Different Types Of Tobacco
There
are a number of types of tobacco which include but are not limited to:
- Aromatic Fire-cured, it is cured by smoke from open fires. In the United States, it is grown in northern middle Tennessee, central Kentucky and in Virginia. Fire-cured tobacco grown in Kentucky and Tennessee are used in some chewing tobaccos, moist snuff, some cigarettes, and as a condiment in pipe tobacco blends. Another fire-cured tobacco is Latakia and is produced from oriental varieties of N. tabacum. The leaves are cured and smoked over smoldering fires of local hardwoods and aromatic shrubs in Cyprus and Syria.
- Brightleaf
tobacco, Brightleaf is commonly known as "Virginia
tobacco", often regardless of which state they are planted. Prior to
the American Civil War, most tobacco grown in the US was fire-cured
dark-leaf. This type of tobacco was planted in fertile lowlands, used a
robust variety of leaf, and was either fire cured or air cured. Most
Canadian cigarettes are made from 100% pure Virginia tobacco.
- Burley
tobacco, is an air-cured tobacco used
primarily for cigarette production. In the U.S., burley tobacco plants are
started from palletized seeds placed in polystyrene trays floated on a bed
of fertilized water in March or April.
- Cavendish is
more a process of curing and a method of cutting tobacco than
a type of it. The processing and the cut are used to bring out the natural
sweet taste in the tobacco. Cavendish can be produced out of any tobacco
type but is usually one of, or a blend of Kentucky, Virginia, and Burley
and is most commonly used for pipe tobacco and cigars.
- Criollo
tobacco is a type of tobacco, primarily
used in the making of cigars. It was, by most accounts, one of the
original Cuban tobaccos that emerged around the time of Columbus.
- Dokham, is a
tobacco of Iranian origin mixed with leaves, bark, and herbs for smoking
in a midwakh.
- Oriental
tobacco, is a sun-cured, highly aromatic, small-leafed
variety (Nicotiana tabacum) that is grown in Turkey, Greece,
Bulgaria, and Macedonia. Oriental tobacco is frequently referred to as
"Turkish tobacco", as these regions were all historically part
of the Ottoman Empire. Many of the early brands of cigarettes were made
mostly or entirely of Oriental tobacco; today, its main use is in blends
of pipe and especially cigarette tobacco (a typical American cigarette is
a blend of bright Virginia, burley and Oriental).
- Perique, A farmer
called Pierre Chenet is credited with first turning this local tobacco
into the Perique in 1824 through the technique of pressure-fermentation.
Considered the truffle of pipe tobaccos, it is used as a component in many
blended pipe tobaccos, but is too strong to be smoked pure. At one time,
the freshly moist Perique was also chewed, but none is now sold for this
purpose. It is typically blended with pure Virginia to lend spice,
strength, and coolness to the blend.
- Shade
tobacco, is cultivated in Connecticut and Massachusetts.

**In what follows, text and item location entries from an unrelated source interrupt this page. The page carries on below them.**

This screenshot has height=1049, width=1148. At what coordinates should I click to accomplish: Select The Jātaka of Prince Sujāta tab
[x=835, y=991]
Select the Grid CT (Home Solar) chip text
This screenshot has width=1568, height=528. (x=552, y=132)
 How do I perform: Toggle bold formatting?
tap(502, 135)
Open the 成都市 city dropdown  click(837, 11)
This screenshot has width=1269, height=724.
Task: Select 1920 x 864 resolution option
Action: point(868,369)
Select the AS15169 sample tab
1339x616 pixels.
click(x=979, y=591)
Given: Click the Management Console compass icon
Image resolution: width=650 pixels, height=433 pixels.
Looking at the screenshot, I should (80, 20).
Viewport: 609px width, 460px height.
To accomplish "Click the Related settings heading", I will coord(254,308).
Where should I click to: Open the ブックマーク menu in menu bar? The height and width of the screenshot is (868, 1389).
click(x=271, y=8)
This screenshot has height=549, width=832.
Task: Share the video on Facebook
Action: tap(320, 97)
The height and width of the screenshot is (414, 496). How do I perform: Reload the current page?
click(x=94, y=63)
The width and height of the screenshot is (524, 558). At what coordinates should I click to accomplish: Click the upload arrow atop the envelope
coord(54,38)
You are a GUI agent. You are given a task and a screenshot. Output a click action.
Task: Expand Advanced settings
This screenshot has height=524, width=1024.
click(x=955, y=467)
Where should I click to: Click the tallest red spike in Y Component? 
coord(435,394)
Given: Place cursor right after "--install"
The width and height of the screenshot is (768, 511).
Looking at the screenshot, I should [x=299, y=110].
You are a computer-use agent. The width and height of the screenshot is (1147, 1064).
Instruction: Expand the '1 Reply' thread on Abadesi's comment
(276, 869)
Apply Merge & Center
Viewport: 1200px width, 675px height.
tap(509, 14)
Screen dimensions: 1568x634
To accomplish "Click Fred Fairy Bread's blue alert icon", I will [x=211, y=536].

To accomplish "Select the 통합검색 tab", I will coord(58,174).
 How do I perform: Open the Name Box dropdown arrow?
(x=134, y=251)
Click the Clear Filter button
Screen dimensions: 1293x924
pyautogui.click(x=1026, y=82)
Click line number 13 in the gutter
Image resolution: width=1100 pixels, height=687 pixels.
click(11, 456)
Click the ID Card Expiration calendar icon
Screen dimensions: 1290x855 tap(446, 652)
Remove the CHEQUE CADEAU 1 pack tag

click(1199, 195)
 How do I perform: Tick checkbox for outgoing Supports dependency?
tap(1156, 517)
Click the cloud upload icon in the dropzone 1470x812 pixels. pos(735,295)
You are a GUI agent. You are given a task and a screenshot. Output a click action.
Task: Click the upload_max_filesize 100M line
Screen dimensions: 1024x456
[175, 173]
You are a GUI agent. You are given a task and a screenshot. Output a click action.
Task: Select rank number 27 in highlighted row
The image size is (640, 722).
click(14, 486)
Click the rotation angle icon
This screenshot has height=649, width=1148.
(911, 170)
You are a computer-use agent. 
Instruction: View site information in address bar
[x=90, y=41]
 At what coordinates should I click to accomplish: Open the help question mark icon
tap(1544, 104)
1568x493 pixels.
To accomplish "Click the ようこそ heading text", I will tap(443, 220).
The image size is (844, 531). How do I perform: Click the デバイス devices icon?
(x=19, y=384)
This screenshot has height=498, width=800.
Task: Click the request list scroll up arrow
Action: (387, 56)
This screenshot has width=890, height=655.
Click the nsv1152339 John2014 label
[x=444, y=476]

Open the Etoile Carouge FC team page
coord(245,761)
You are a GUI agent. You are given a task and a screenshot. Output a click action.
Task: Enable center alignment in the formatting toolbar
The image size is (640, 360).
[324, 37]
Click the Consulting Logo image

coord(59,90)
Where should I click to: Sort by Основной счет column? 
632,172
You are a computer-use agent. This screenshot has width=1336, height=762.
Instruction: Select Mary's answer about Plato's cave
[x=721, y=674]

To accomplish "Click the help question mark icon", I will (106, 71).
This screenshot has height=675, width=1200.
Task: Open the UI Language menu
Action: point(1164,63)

Early Connecticut colonists acquired from the Native Americans the habit
of smoking tobacco in pipes and began cultivating the plant commercially,
even though the Puritans referred to it as the "evil weed". The
industry has weathered some major catastrophes, including a devastating
hailstorm in 1929, and an epidemic of brown spot fungus in 2000, but is
now in danger of disappearing altogether, given the value of the land to
real estate speculators.
- White
Burley, In 1865, George Webb of Brown County, Ohio planted
Red Burley seeds he had purchased, and found that a few of the seedlings
had a whitish, sickly look. The air-cured leaf was found to be more mild
than other types of tobacco.
- Wild
Tobacco, is native to the southwestern United States,
Mexico, and parts of South America. Its botanical name is Nicotiana
rustica.
- Y1 is a
strain of tobacco that was cross-bred by Brown &
Williamson to obtain an unusually high nicotine content. It became
controversial in the 1990s when the United States Food and Drug
Administration (FDA) used it as evidence that tobacco companies were
intentionally manipulating the nicotine content of cigarettes.